++++ DATA FOR REVIEW

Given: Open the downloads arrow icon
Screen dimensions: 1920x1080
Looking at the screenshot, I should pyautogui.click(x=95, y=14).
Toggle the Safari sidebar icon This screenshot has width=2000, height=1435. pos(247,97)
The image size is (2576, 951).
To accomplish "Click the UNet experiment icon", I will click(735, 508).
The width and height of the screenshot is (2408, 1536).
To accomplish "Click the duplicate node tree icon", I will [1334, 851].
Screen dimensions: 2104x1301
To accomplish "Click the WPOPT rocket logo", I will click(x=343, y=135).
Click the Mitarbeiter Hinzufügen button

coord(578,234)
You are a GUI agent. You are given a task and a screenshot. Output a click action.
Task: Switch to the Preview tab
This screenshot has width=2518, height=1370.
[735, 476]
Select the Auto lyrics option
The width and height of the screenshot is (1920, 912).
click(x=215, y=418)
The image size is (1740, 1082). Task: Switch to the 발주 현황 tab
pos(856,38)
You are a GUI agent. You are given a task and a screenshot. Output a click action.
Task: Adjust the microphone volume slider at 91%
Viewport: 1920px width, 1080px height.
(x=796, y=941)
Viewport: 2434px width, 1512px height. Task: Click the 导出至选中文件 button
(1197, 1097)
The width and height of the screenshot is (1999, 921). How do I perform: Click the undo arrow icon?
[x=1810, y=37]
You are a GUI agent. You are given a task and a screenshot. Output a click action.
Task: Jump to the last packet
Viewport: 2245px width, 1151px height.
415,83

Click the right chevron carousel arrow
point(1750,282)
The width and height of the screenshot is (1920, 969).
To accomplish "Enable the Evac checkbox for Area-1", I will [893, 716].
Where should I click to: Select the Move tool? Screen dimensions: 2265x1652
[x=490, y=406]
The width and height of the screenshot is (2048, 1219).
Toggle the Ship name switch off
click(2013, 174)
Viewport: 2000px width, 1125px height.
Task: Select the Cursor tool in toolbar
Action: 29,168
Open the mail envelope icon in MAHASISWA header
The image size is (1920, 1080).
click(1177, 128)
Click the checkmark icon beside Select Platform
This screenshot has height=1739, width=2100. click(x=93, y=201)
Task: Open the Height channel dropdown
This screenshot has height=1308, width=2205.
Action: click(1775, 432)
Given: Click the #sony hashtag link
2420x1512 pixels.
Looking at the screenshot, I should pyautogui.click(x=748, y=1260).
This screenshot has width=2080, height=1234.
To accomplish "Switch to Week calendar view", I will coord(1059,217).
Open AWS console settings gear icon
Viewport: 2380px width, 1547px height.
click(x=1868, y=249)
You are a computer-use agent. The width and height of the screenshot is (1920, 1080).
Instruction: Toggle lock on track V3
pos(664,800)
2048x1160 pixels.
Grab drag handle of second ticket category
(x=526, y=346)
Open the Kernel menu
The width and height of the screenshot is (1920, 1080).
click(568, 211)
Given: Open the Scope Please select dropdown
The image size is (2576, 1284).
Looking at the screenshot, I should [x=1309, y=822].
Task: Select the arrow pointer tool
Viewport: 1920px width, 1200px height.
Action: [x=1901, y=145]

++++++++

■ **WHAT TO DO**
Print the whole listing once more, exactly as it stands.

■ **ANSWER SPACE**
Given: Open the downloads arrow icon
Screen dimensions: 1920x1080
Looking at the screenshot, I should pyautogui.click(x=95, y=14).
Toggle the Safari sidebar icon This screenshot has width=2000, height=1435. pos(247,97)
The image size is (2576, 951).
To accomplish "Click the UNet experiment icon", I will click(735, 508).
The width and height of the screenshot is (2408, 1536).
To accomplish "Click the duplicate node tree icon", I will [1334, 851].
Screen dimensions: 2104x1301
To accomplish "Click the WPOPT rocket logo", I will click(x=343, y=135).
Click the Mitarbeiter Hinzufügen button

coord(578,234)
You are a GUI agent. You are given a task and a screenshot. Output a click action.
Task: Switch to the Preview tab
This screenshot has width=2518, height=1370.
[735, 476]
Select the Auto lyrics option
The width and height of the screenshot is (1920, 912).
click(x=215, y=418)
The image size is (1740, 1082). Task: Switch to the 발주 현황 tab
pos(856,38)
You are a GUI agent. You are given a task and a screenshot. Output a click action.
Task: Adjust the microphone volume slider at 91%
Viewport: 1920px width, 1080px height.
(x=796, y=941)
Viewport: 2434px width, 1512px height. Task: Click the 导出至选中文件 button
(1197, 1097)
The width and height of the screenshot is (1999, 921). How do I perform: Click the undo arrow icon?
[x=1810, y=37]
You are a GUI agent. You are given a task and a screenshot. Output a click action.
Task: Jump to the last packet
Viewport: 2245px width, 1151px height.
415,83

Click the right chevron carousel arrow
point(1750,282)
The width and height of the screenshot is (1920, 969).
To accomplish "Enable the Evac checkbox for Area-1", I will [893, 716].
Where should I click to: Select the Move tool? Screen dimensions: 2265x1652
[x=490, y=406]
The width and height of the screenshot is (2048, 1219).
Toggle the Ship name switch off
click(2013, 174)
Viewport: 2000px width, 1125px height.
Task: Select the Cursor tool in toolbar
Action: 29,168
Open the mail envelope icon in MAHASISWA header
The image size is (1920, 1080).
click(1177, 128)
Click the checkmark icon beside Select Platform
This screenshot has height=1739, width=2100. click(x=93, y=201)
Task: Open the Height channel dropdown
This screenshot has height=1308, width=2205.
Action: click(1775, 432)
Given: Click the #sony hashtag link
2420x1512 pixels.
Looking at the screenshot, I should pyautogui.click(x=748, y=1260).
This screenshot has width=2080, height=1234.
To accomplish "Switch to Week calendar view", I will coord(1059,217).
Open AWS console settings gear icon
Viewport: 2380px width, 1547px height.
click(x=1868, y=249)
You are a computer-use agent. The width and height of the screenshot is (1920, 1080).
Instruction: Toggle lock on track V3
pos(664,800)
2048x1160 pixels.
Grab drag handle of second ticket category
(x=526, y=346)
Open the Kernel menu
The width and height of the screenshot is (1920, 1080).
click(568, 211)
Given: Open the Scope Please select dropdown
The image size is (2576, 1284).
Looking at the screenshot, I should [x=1309, y=822].
Task: Select the arrow pointer tool
Viewport: 1920px width, 1200px height.
Action: [x=1901, y=145]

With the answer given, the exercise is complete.